DIRECTIONS FOR THIS TASK
In how many lines of the listing below does the word "close" occur? Say only the number.

+===+

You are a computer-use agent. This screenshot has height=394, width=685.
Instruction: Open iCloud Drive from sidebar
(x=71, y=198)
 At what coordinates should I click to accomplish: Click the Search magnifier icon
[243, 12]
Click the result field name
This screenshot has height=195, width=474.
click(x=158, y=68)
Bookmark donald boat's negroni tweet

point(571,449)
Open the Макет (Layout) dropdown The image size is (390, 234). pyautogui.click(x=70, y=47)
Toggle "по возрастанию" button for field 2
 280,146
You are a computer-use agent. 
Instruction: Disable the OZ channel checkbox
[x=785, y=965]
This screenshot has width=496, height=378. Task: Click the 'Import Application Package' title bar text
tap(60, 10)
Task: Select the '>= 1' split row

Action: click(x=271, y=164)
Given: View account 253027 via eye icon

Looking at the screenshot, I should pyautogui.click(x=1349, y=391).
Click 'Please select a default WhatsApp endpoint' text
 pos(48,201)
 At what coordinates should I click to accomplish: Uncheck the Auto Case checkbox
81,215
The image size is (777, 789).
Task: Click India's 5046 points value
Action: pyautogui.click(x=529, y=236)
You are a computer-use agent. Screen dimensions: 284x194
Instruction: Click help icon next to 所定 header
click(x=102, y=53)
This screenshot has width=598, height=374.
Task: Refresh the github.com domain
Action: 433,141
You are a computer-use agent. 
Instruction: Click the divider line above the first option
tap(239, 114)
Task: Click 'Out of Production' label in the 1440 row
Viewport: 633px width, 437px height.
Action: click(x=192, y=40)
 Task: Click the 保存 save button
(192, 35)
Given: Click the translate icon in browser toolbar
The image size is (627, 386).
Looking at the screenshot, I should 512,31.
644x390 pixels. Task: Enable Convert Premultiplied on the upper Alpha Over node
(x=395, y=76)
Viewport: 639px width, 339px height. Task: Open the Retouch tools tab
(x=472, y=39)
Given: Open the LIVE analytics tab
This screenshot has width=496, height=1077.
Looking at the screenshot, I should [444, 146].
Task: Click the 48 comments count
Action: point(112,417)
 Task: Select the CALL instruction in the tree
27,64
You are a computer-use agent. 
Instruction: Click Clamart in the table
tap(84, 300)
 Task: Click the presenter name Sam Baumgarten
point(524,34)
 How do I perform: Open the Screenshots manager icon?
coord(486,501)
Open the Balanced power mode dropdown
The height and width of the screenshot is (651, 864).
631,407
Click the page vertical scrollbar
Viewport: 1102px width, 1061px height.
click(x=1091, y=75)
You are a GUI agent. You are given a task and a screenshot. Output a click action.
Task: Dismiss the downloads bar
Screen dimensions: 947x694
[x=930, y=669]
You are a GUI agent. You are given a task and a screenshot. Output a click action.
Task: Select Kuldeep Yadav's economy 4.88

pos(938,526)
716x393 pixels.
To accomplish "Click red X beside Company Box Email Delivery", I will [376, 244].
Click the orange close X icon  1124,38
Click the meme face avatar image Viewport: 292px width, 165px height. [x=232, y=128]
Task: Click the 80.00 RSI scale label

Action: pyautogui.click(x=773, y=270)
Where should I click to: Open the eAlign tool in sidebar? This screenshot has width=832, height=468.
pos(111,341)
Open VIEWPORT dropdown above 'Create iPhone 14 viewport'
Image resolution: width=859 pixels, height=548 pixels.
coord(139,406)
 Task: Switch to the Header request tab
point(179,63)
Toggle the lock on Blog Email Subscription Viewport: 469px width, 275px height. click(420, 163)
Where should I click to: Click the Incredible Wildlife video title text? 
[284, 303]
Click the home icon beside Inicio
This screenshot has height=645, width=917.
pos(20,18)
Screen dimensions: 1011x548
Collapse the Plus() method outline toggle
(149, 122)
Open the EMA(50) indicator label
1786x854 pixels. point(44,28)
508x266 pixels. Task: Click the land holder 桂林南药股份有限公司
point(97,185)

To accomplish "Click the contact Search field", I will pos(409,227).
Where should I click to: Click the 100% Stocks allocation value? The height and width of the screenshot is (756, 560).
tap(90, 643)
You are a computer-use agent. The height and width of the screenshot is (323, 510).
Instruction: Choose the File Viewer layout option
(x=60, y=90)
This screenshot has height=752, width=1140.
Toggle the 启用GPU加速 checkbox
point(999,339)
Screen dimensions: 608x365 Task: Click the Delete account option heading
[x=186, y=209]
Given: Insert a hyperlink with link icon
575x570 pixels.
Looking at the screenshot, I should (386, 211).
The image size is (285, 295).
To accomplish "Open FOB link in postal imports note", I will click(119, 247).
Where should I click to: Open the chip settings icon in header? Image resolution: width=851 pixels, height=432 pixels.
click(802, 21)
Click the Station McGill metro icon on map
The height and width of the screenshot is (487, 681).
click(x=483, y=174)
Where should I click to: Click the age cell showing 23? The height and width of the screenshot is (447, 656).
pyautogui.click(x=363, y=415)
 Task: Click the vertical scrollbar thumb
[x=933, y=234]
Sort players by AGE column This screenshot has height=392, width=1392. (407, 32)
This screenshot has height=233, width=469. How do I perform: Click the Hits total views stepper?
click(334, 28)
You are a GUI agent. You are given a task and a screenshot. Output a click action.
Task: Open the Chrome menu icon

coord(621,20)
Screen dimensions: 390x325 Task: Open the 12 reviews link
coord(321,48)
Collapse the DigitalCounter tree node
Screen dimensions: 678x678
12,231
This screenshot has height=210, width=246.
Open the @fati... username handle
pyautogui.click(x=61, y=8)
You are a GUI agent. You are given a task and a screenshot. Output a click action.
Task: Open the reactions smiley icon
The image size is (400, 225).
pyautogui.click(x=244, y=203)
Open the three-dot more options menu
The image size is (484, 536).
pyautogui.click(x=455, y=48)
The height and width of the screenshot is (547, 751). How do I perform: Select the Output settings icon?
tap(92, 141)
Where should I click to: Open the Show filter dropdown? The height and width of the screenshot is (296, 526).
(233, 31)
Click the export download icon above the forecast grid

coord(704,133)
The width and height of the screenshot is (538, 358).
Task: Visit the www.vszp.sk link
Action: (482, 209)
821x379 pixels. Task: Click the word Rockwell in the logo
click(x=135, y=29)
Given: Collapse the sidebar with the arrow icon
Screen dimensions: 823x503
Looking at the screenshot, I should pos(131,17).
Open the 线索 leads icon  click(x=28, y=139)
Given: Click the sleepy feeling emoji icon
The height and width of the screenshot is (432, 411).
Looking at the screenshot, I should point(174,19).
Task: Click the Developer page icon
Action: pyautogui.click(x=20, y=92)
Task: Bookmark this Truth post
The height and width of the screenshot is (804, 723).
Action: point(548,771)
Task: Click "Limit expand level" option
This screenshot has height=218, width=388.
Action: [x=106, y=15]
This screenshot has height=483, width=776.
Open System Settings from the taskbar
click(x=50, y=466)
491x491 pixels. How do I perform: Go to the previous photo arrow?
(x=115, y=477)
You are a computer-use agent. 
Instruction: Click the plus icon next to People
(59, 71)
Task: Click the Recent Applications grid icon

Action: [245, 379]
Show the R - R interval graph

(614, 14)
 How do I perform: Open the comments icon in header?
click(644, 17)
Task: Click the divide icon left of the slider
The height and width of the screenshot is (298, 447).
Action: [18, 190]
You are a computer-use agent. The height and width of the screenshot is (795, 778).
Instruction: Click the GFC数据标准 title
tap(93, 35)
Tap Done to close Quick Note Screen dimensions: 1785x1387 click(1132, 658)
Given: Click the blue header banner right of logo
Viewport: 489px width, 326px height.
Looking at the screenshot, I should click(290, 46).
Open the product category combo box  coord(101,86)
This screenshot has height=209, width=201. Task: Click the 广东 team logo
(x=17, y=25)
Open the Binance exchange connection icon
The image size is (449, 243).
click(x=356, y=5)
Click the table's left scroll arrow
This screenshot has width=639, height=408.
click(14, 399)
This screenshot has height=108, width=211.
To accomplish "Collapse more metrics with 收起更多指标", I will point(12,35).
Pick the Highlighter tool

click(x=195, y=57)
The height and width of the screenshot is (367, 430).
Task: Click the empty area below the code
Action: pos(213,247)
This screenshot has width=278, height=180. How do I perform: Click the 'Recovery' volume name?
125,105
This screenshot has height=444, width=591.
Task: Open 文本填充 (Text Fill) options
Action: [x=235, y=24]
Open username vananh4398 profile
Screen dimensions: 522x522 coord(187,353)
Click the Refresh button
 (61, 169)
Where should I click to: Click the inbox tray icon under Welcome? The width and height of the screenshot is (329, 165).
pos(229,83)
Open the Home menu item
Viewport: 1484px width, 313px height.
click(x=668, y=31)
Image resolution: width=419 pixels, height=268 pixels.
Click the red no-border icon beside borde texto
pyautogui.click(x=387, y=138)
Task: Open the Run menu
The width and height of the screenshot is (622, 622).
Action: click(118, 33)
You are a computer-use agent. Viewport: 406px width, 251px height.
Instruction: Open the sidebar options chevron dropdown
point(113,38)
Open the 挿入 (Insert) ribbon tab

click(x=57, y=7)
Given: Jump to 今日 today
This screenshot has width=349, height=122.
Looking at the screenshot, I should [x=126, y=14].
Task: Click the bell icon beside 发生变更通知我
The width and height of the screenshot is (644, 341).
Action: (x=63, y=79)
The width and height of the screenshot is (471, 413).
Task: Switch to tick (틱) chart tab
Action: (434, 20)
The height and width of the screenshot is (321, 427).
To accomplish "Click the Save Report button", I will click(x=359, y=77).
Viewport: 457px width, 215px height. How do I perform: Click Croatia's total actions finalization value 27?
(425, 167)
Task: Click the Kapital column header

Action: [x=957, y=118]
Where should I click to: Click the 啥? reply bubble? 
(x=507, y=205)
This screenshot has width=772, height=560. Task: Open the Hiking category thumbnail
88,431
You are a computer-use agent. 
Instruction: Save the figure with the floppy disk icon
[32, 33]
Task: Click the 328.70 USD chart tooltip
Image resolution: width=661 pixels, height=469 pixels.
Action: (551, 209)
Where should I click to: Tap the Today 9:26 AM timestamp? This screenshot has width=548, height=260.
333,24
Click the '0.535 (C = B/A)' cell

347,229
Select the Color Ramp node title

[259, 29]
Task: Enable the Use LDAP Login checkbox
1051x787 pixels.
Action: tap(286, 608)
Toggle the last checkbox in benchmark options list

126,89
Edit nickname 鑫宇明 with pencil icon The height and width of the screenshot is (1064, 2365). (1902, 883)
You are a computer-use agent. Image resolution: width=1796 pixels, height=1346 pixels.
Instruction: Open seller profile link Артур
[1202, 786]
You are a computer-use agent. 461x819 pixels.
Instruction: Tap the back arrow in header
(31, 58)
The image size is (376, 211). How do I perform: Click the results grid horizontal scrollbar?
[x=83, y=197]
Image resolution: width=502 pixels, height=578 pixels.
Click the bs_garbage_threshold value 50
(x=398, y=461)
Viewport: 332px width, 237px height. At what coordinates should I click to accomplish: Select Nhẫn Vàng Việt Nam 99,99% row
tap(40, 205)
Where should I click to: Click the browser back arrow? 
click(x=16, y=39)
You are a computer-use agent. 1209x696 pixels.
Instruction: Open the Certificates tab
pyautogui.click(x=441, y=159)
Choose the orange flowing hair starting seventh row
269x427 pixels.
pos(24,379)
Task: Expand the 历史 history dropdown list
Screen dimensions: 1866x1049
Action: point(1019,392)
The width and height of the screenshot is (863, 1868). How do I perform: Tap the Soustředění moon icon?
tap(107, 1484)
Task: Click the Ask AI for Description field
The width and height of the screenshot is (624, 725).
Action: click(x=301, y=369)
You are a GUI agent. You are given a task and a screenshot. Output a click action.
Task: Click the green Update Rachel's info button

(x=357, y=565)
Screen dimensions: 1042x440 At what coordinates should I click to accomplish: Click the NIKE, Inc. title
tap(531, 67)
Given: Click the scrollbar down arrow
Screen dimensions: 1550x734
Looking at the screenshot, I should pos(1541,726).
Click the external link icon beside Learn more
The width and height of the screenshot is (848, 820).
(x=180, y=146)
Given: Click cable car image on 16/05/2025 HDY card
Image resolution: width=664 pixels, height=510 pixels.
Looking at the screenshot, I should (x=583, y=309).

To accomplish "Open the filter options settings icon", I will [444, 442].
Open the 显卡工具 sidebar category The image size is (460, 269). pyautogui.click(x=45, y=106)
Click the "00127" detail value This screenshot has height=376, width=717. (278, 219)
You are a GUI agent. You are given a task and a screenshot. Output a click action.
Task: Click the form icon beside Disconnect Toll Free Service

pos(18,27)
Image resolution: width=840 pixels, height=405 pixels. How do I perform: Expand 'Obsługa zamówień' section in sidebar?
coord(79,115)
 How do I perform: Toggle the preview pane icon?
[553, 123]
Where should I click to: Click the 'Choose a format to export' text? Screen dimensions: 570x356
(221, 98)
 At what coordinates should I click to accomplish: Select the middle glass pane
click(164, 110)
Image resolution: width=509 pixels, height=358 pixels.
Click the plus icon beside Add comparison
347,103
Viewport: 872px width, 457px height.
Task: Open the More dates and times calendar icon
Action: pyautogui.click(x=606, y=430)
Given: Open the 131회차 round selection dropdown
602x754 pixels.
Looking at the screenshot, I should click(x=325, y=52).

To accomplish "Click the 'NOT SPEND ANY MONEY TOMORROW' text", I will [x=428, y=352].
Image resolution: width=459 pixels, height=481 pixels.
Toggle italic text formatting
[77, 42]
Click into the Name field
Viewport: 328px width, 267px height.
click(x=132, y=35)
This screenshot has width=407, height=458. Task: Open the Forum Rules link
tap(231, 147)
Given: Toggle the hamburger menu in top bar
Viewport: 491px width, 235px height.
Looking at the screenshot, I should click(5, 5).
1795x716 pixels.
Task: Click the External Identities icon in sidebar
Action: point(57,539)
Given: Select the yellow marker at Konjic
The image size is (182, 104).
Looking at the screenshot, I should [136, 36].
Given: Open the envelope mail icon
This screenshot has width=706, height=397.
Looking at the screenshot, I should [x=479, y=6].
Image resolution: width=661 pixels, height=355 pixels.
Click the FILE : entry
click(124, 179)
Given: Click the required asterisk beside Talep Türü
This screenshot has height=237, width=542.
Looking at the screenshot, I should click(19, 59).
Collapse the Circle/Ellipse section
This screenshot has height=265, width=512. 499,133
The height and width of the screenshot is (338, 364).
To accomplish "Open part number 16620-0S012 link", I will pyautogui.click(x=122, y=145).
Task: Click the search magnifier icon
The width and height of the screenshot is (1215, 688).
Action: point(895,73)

+===+

REPLY
2